» Task details
Only the lines from the one containing "主页 (123, 98)" through the final line of the material below should be output, exactly as they stand.

» Task material
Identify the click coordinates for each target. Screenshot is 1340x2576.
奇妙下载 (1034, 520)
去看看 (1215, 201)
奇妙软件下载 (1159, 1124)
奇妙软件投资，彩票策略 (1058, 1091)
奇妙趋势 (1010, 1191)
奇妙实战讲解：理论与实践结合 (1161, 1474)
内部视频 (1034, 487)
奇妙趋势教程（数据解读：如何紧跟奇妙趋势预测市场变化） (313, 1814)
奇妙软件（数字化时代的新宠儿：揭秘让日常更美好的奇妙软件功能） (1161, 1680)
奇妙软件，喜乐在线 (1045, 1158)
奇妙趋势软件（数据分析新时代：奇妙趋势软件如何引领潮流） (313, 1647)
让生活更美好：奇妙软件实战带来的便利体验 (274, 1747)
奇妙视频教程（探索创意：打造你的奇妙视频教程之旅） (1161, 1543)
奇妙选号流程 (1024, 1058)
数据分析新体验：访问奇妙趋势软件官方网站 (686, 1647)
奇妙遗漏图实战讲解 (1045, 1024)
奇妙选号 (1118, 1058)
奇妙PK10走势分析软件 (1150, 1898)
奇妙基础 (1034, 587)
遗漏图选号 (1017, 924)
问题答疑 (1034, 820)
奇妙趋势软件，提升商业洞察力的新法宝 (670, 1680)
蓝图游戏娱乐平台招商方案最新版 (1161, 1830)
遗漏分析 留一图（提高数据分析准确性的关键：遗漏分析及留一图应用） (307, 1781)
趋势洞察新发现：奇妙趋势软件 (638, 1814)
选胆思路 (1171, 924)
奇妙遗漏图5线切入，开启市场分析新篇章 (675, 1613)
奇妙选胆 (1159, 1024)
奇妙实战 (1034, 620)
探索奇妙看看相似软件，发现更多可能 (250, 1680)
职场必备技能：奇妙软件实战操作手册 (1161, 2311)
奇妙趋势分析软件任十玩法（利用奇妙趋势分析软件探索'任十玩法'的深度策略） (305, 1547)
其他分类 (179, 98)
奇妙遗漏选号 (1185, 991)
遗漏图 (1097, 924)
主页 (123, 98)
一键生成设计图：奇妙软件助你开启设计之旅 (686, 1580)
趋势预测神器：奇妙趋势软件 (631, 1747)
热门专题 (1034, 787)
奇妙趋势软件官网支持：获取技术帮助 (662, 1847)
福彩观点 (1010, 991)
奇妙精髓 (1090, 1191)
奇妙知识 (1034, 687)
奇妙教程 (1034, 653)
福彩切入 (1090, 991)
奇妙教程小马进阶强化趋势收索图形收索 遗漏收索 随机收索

» Written response
主页 (123, 98)
一键生成设计图：奇妙软件助你开启设计之旅 (686, 1580)
趋势预测神器：奇妙趋势软件 (631, 1747)
热门专题 (1034, 787)
奇妙趋势软件官网支持：获取技术帮助 (662, 1847)
福彩观点 (1010, 991)
奇妙精髓 (1090, 1191)
奇妙知识 (1034, 687)
奇妙教程 (1034, 653)
福彩切入 (1090, 991)
奇妙教程小马进阶强化趋势收索图形收索 遗漏收索 随机收索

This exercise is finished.